Data Science and Big Data Computing
Author | : Zaigham Mahmood |
Publsiher | : Springer |
Total Pages | : 319 |
Release | : 2016-07-05 |
Genre | : Business & Economics |
ISBN | : 9783319318615 |
Download Data Science and Big Data Computing Book in PDF, Epub and Kindle
This illuminating text/reference surveys the state of the art in data science, and provides practical guidance on big data analytics. Expert perspectives are provided by authoritative researchers and practitioners from around the world, discussing research developments and emerging trends, presenting case studies on helpful frameworks and innovative methodologies, and suggesting best practices for efficient and effective data analytics. Features: reviews a framework for fast data applications, a technique for complex event processing, and agglomerative approaches for the partitioning of networks; introduces a unified approach to data modeling and management, and a distributed computing perspective on interfacing physical and cyber worlds; presents techniques for machine learning for big data, and identifying duplicate records in data repositories; examines enabling technologies and tools for data mining; proposes frameworks for data extraction, and adaptive decision making and social media analysis.
Big Data Analytics
Author | : Ümit Demirbaga |
Publsiher | : Springer Nature |
Total Pages | : 299 |
Release | : 2024 |
Genre | : Electronic Book |
ISBN | : 9783031556395 |
Download Big Data Analytics Book in PDF, Epub and Kindle
Particle Physics Reference Library
Author | : Christian W. Fabjan,Herwig Schopper |
Publsiher | : Springer Nature |
Total Pages | : 1083 |
Release | : 2020 |
Genre | : Elementary particles (Physics). |
ISBN | : 9783030353186 |
Download Particle Physics Reference Library Book in PDF, Epub and Kindle
This second open access volume of the handbook series deals with detectors, large experimental facilities and data handling, both for accelerator and non-accelerator based experiments. It also covers applications in medicine and life sciences. A joint CERN-Springer initiative, the "Particle Physics Reference Library" provides revised and updated contributions based on previously published material in the well-known Landolt-Boernstein series on particle physics, accelerators and detectors (volumes 21A, B1,B2,C), which took stock of the field approximately one decade ago.
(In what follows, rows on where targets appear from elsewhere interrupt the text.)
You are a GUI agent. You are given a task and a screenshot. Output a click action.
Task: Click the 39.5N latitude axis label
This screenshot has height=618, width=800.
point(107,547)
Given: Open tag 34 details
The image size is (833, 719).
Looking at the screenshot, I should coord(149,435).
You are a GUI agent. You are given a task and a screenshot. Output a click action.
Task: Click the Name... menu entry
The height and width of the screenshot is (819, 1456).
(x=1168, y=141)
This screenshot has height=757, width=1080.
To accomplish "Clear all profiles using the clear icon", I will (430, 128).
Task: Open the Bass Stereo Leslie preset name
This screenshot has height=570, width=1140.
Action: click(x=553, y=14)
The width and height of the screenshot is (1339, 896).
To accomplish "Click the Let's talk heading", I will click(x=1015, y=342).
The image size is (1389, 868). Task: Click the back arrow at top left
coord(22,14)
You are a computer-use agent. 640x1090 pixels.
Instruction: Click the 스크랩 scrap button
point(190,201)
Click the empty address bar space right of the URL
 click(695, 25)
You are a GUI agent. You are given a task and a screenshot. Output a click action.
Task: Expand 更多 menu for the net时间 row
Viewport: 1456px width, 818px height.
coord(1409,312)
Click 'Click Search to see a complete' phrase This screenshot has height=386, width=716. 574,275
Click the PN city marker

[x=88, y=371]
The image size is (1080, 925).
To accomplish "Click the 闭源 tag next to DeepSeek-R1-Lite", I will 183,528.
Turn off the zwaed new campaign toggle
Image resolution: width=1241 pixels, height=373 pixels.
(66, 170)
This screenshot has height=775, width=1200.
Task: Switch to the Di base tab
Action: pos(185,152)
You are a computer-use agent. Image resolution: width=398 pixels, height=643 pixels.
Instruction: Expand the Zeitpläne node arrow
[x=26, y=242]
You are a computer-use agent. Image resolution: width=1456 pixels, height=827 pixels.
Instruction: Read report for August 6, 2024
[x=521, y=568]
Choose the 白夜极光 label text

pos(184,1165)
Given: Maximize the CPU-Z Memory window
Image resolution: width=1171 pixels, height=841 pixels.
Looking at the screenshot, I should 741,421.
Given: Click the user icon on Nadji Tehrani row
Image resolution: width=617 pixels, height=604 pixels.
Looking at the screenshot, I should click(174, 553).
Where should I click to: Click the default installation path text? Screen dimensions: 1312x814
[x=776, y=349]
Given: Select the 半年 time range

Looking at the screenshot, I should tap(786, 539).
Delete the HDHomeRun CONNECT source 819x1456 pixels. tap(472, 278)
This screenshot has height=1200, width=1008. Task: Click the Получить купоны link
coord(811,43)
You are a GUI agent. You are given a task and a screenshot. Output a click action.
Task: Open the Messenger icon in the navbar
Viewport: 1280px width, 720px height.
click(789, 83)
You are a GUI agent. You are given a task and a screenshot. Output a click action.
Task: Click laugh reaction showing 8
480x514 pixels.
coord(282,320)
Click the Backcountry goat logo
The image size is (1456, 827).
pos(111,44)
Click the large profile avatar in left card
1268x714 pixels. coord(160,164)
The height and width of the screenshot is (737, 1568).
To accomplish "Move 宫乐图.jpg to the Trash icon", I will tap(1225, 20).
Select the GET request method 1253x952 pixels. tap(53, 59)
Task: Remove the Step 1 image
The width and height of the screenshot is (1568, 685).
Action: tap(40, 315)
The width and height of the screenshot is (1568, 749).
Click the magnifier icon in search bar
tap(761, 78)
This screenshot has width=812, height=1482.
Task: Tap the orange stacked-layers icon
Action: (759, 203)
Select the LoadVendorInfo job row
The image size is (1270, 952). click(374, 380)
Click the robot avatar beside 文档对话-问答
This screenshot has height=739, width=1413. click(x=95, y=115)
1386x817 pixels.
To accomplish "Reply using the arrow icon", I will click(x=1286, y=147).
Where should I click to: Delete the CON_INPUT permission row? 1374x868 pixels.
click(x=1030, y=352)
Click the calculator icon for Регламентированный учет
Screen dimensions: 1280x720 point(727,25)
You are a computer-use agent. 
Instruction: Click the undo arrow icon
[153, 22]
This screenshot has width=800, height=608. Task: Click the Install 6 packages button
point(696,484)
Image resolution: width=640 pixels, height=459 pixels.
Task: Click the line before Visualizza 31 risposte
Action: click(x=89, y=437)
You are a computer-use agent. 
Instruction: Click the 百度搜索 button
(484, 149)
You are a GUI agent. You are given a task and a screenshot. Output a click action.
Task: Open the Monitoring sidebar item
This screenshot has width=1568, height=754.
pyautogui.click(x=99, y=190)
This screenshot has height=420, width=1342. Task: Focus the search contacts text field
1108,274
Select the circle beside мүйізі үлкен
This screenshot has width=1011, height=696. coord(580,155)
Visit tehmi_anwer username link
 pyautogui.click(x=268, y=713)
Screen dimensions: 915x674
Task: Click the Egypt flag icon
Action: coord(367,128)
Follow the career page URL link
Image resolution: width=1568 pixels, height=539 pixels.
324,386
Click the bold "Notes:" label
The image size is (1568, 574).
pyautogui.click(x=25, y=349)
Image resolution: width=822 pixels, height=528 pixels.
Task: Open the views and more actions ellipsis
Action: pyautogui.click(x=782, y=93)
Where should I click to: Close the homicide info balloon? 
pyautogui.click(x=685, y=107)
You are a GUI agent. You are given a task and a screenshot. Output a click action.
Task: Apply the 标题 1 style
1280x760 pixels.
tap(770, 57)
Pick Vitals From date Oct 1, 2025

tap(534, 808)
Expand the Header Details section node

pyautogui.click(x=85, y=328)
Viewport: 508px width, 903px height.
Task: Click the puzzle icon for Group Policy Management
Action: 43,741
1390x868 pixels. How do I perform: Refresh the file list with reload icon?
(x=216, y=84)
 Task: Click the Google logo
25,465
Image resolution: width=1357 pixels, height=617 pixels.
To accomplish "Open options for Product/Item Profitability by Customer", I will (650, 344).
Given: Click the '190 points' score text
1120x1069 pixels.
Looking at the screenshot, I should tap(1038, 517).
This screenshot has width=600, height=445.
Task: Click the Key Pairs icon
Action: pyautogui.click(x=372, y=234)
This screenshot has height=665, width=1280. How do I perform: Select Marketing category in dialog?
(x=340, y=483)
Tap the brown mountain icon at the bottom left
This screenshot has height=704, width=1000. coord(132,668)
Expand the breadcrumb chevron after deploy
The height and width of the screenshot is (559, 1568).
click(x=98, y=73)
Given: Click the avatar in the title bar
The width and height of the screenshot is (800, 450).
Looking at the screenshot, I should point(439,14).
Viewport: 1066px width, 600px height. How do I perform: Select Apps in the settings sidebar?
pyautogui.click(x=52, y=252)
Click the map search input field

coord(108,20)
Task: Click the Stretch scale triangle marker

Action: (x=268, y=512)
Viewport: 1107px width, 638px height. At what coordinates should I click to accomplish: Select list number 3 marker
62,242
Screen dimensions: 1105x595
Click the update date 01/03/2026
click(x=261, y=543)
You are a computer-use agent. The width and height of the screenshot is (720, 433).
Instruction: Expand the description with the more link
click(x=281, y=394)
Central to this new initiative is publication under full open access
Data Intensive Computing Applications for Big Data
Author | : M. Mittal,V.E. Balas,D.J. Hemanth |
Publsiher | : IOS Press |
Total Pages | : 618 |
Release | : 2018-01-31 |
Genre | : Computers |
ISBN | : 9781614998143 |
Download Data Intensive Computing Applications for Big Data Book in PDF, Epub and Kindle
The book ‘Data Intensive Computing Applications for Big Data’ discusses the technical concepts of big data, data intensive computing through machine learning, soft computing and parallel computing paradigms. It brings together researchers to report their latest results or progress in the development of the above mentioned areas. Since there are few books on this specific subject, the editors aim to provide a common platform for researchers working in this area to exhibit their novel findings. The book is intended as a reference work for advanced undergraduates and graduate students, as well as multidisciplinary, interdisciplinary and transdisciplinary research workers and scientists on the subjects of big data and cloud/parallel and distributed computing, and explains didactically many of the core concepts of these approaches for practical applications. It is organized into 24 chapters providing a comprehensive overview of big data analysis using parallel computing and addresses the complete data science workflow in the cloud, as well as dealing with privacy issues and the challenges faced in a data-intensive cloud computing environment. The book explores both fundamental and high-level concepts, and will serve as a manual for those in the industry, while also helping beginners to understand the basic and advanced aspects of big data and cloud computing.